> [YOUR INSTRUCTIONS] Format each line of the listing below as a Markdown table with the columns Row and Listing line. Leave out any blank lines.

> [RECORD SET]
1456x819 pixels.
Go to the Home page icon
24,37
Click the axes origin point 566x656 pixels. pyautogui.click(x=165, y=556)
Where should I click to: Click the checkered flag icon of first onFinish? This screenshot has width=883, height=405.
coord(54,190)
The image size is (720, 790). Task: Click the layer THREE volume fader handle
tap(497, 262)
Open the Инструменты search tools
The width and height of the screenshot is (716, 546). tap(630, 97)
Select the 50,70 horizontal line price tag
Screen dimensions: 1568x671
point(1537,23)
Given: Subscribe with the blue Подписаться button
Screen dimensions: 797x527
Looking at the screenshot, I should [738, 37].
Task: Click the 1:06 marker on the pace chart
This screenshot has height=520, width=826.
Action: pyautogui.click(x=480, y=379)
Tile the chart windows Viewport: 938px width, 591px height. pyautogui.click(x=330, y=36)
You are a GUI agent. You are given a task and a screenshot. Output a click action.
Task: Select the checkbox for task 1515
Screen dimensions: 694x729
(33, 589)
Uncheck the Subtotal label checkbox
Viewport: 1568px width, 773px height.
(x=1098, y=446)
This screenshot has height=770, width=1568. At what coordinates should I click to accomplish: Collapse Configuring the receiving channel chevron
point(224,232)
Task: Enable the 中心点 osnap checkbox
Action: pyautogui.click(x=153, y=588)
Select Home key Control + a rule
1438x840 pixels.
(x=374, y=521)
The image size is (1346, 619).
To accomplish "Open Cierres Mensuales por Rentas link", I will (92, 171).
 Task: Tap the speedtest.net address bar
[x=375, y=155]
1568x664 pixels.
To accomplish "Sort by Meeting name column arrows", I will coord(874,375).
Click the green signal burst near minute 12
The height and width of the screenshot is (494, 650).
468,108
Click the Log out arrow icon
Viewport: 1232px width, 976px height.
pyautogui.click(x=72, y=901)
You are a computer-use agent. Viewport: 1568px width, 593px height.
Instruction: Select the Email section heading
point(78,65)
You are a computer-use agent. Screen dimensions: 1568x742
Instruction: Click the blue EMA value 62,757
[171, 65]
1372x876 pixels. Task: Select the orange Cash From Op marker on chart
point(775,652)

> [SOLUTION TO THE PROBLEM]
| Row | Listing line |
|---|---|
| 1 | 1456x819 pixels. |
| 2 | Go to the Home page icon |
| 3 | 24,37 |
| 4 | Click the axes origin point 566x656 pixels. pyautogui.click(x=165, y=556) |
| 5 | Where should I click to: Click the checkered flag icon of first onFinish? This screenshot has width=883, height=405. |
| 6 | coord(54,190) |
| 7 | The image size is (720, 790). Task: Click the layer THREE volume fader handle |
| 8 | tap(497, 262) |
| 9 | Open the Инструменты search tools |
| 10 | The width and height of the screenshot is (716, 546). tap(630, 97) |
| 11 | Select the 50,70 horizontal line price tag |
| 12 | Screen dimensions: 1568x671 |
| 13 | point(1537,23) |
| 14 | Given: Subscribe with the blue Подписаться button |
| 15 | Screen dimensions: 797x527 |
| 16 | Looking at the screenshot, I should [738, 37]. |
| 17 | Task: Click the 1:06 marker on the pace chart |
| 18 | This screenshot has height=520, width=826. |
| 19 | Action: pyautogui.click(x=480, y=379) |
| 20 | Tile the chart windows Viewport: 938px width, 591px height. pyautogui.click(x=330, y=36) |
| 21 | You are a GUI agent. You are given a task and a screenshot. Output a click action. |
| 22 | Task: Select the checkbox for task 1515 |
| 23 | Screen dimensions: 694x729 |
| 24 | (33, 589) |
| 25 | Uncheck the Subtotal label checkbox |
| 26 | Viewport: 1568px width, 773px height. |
| 27 | (x=1098, y=446) |
| 28 | This screenshot has height=770, width=1568. At what coordinates should I click to accomplish: Collapse Configuring the receiving channel chevron |
| 29 | point(224,232) |
| 30 | Task: Enable the 中心点 osnap checkbox |
| 31 | Action: pyautogui.click(x=153, y=588) |
| 32 | Select Home key Control + a rule |
| 33 | 1438x840 pixels. |
| 34 | (x=374, y=521) |
| 35 | The image size is (1346, 619). |
| 36 | To accomplish "Open Cierres Mensuales por Rentas link", I will (92, 171). |
| 37 |  Task: Tap the speedtest.net address bar |
| 38 | [x=375, y=155] |
| 39 | 1568x664 pixels. |
| 40 | To accomplish "Sort by Meeting name column arrows", I will coord(874,375). |
| 41 | Click the green signal burst near minute 12 |
| 42 | The height and width of the screenshot is (494, 650). |
| 43 | 468,108 |
| 44 | Click the Log out arrow icon |
| 45 | Viewport: 1232px width, 976px height. |
| 46 | pyautogui.click(x=72, y=901) |
| 47 | You are a computer-use agent. Viewport: 1568px width, 593px height. |
| 48 | Instruction: Select the Email section heading |
| 49 | point(78,65) |
| 50 | You are a computer-use agent. Screen dimensions: 1568x742 |
| 51 | Instruction: Click the blue EMA value 62,757 |
| 52 | [171, 65] |
| 53 | 1372x876 pixels. Task: Select the orange Cash From Op marker on chart |
| 54 | point(775,652) |